**Instructions to follow**. In the material below, find all lines with the string "will" and copy them.

____________

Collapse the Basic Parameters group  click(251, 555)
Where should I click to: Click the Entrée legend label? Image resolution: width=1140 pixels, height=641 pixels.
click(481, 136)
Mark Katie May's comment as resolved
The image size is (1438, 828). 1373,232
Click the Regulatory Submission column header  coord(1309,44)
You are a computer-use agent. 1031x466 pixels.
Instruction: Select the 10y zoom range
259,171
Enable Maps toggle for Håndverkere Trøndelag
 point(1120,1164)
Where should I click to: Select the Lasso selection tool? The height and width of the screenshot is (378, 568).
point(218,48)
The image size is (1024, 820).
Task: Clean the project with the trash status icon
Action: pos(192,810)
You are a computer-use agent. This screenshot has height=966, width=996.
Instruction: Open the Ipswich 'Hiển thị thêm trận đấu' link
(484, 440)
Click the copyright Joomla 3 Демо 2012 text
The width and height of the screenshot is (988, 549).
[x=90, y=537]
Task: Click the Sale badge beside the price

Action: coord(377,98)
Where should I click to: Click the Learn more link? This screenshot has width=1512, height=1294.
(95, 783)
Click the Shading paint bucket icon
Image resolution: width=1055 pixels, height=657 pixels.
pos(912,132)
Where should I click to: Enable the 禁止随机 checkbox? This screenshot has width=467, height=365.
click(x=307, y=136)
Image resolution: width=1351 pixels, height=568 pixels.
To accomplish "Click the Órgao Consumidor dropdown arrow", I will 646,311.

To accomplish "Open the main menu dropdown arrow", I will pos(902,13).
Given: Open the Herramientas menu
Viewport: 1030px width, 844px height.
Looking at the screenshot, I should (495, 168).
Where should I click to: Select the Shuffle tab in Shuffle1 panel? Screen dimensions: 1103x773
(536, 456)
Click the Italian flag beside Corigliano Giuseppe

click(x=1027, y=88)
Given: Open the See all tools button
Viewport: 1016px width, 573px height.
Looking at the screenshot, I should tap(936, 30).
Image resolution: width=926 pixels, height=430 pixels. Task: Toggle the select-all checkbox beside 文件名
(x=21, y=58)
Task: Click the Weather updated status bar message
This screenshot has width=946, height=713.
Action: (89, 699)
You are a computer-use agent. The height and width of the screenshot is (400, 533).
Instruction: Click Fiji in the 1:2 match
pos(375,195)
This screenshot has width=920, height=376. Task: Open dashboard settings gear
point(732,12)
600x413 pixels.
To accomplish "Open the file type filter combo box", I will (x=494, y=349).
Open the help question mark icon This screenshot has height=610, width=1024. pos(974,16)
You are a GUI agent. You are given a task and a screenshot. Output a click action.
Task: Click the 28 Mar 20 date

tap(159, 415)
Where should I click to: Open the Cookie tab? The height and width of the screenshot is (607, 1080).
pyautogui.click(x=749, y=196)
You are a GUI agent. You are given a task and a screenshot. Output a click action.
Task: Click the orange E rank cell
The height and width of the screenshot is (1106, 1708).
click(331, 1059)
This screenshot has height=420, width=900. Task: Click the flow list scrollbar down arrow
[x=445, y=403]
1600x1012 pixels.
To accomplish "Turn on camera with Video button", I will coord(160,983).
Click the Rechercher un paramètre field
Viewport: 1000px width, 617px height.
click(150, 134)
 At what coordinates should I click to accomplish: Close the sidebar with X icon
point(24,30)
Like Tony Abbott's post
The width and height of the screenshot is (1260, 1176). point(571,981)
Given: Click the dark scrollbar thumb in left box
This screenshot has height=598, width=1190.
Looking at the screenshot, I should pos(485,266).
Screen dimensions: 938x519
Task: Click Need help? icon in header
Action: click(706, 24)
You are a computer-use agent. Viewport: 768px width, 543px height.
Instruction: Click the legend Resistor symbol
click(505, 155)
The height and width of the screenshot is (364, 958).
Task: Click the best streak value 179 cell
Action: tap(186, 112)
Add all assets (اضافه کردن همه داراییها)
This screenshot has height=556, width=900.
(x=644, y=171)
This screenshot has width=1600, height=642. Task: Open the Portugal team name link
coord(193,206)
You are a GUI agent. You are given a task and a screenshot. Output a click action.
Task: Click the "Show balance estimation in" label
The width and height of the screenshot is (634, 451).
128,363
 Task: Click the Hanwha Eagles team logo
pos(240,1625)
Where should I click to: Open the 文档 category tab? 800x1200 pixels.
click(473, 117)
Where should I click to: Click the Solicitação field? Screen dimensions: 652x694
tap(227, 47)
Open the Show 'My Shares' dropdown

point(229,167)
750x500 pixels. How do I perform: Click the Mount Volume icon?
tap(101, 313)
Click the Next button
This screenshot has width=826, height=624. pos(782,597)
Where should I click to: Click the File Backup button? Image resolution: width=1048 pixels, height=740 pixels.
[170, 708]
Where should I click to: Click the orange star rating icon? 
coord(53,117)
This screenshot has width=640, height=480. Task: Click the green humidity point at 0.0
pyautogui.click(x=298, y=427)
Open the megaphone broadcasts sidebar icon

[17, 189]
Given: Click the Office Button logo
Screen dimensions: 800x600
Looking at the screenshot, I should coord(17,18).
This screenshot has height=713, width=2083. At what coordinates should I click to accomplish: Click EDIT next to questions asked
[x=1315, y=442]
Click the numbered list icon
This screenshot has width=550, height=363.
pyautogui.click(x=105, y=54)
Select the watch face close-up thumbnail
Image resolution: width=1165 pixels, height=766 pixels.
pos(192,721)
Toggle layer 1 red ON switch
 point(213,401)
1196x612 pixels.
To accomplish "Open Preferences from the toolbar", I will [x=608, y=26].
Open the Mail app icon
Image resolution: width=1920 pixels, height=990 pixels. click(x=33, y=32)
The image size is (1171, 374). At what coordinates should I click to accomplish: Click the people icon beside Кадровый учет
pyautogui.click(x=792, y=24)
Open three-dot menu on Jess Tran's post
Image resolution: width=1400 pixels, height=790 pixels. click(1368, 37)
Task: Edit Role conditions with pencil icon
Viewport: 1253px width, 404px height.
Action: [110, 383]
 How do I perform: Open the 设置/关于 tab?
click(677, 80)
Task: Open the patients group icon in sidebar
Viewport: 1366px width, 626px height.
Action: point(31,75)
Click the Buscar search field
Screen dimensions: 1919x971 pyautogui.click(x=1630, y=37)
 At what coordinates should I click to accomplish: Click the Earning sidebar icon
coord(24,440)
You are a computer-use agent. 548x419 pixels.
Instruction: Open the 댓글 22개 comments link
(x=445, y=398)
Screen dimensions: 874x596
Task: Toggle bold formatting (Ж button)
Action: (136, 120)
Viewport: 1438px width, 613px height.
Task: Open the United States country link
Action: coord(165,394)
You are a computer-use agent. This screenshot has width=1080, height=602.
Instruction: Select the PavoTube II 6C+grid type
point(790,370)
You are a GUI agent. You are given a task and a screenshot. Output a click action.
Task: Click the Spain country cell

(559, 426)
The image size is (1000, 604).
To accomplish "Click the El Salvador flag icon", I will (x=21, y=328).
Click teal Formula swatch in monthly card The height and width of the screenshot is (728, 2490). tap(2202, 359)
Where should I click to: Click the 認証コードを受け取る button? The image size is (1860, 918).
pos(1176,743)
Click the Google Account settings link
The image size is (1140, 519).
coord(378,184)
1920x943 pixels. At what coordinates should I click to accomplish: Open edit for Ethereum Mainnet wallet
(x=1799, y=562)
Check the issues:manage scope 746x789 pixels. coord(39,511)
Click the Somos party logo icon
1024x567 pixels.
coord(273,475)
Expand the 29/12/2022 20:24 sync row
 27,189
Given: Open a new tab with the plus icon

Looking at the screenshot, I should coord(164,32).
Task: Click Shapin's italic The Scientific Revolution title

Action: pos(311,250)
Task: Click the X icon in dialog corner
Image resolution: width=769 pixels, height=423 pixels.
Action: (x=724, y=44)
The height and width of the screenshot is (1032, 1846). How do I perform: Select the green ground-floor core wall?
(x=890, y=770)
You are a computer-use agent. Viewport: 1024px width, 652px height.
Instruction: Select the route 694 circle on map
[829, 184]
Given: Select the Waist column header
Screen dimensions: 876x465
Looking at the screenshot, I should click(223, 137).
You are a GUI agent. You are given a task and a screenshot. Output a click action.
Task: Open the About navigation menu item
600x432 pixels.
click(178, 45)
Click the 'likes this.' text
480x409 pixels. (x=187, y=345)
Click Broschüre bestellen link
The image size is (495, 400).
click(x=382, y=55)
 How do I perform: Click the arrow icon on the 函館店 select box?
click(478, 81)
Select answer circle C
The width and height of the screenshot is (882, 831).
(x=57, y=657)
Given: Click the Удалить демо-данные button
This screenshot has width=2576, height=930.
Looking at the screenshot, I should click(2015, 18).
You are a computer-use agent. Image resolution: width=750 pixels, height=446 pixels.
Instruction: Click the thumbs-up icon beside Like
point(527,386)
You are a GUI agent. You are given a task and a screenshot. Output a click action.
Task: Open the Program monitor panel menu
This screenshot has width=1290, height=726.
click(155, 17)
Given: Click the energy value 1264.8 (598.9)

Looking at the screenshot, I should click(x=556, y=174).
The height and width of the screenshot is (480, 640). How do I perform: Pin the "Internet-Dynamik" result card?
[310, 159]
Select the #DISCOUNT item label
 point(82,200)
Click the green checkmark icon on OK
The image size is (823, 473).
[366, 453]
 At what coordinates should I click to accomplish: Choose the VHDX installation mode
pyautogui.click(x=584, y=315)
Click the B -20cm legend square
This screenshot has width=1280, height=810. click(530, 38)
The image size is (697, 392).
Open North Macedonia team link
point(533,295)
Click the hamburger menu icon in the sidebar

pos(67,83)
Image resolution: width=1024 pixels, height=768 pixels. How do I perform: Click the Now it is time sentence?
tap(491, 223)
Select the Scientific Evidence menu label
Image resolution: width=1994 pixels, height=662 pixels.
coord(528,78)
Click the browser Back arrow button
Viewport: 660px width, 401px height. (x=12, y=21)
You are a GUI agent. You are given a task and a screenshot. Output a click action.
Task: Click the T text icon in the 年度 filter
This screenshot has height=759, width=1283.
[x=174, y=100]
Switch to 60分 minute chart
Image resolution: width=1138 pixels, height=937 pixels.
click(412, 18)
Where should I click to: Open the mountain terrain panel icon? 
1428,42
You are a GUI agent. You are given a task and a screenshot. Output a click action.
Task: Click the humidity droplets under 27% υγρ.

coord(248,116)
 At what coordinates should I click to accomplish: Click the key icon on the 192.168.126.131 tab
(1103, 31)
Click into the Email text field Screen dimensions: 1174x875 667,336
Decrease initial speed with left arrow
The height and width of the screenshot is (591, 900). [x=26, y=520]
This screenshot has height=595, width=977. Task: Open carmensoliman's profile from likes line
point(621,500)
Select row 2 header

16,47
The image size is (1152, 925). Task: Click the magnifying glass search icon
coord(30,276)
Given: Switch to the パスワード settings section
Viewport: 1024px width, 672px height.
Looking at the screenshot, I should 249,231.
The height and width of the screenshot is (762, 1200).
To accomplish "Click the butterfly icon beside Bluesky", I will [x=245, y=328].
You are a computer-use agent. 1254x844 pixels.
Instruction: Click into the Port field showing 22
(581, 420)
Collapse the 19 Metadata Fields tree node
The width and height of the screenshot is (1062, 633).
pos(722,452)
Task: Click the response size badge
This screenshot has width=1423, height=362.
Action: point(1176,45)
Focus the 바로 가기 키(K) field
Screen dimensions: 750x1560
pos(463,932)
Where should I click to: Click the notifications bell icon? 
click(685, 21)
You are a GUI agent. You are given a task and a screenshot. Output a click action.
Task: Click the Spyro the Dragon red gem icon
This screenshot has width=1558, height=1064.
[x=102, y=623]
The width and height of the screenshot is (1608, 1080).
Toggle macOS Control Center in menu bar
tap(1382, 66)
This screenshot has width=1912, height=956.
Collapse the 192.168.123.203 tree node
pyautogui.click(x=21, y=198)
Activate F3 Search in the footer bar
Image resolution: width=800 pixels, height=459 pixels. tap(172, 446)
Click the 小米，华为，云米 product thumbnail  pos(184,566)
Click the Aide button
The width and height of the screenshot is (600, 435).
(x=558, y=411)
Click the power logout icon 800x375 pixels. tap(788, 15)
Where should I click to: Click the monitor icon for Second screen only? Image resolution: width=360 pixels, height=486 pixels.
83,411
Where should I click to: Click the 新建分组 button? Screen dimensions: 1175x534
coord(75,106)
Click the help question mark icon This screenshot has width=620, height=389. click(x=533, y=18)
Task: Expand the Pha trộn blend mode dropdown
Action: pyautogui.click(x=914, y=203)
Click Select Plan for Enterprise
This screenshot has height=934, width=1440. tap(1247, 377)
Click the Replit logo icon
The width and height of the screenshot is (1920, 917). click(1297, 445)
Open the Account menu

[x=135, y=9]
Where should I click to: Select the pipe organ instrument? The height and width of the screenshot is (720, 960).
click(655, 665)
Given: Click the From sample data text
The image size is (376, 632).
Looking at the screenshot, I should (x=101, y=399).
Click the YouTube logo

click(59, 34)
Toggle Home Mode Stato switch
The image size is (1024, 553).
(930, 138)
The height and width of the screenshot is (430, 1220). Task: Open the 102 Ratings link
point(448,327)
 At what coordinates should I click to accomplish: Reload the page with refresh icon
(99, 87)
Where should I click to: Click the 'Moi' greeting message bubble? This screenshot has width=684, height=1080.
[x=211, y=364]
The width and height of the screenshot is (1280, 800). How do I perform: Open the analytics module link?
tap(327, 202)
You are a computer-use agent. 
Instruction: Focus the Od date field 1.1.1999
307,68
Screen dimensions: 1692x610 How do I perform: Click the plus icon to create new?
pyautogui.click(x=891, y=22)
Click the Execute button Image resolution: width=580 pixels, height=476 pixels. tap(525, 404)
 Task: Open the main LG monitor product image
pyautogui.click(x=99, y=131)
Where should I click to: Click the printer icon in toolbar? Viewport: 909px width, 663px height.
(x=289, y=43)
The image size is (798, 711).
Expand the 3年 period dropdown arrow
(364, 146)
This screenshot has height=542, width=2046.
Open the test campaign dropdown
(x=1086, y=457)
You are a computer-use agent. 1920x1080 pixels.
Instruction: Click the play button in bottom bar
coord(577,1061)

____________

**Solved exercise**.
To accomplish "Click the Órgao Consumidor dropdown arrow", I will 646,311.
To accomplish "Open the main menu dropdown arrow", I will pos(902,13).
To accomplish "Open the file type filter combo box", I will (x=494, y=349).
To accomplish "Turn on camera with Video button", I will coord(160,983).
To accomplish "Open Preferences from the toolbar", I will [x=608, y=26].
To accomplish "Click the El Salvador flag icon", I will (x=21, y=328).
To accomplish "Click the butterfly icon beside Bluesky", I will [x=245, y=328].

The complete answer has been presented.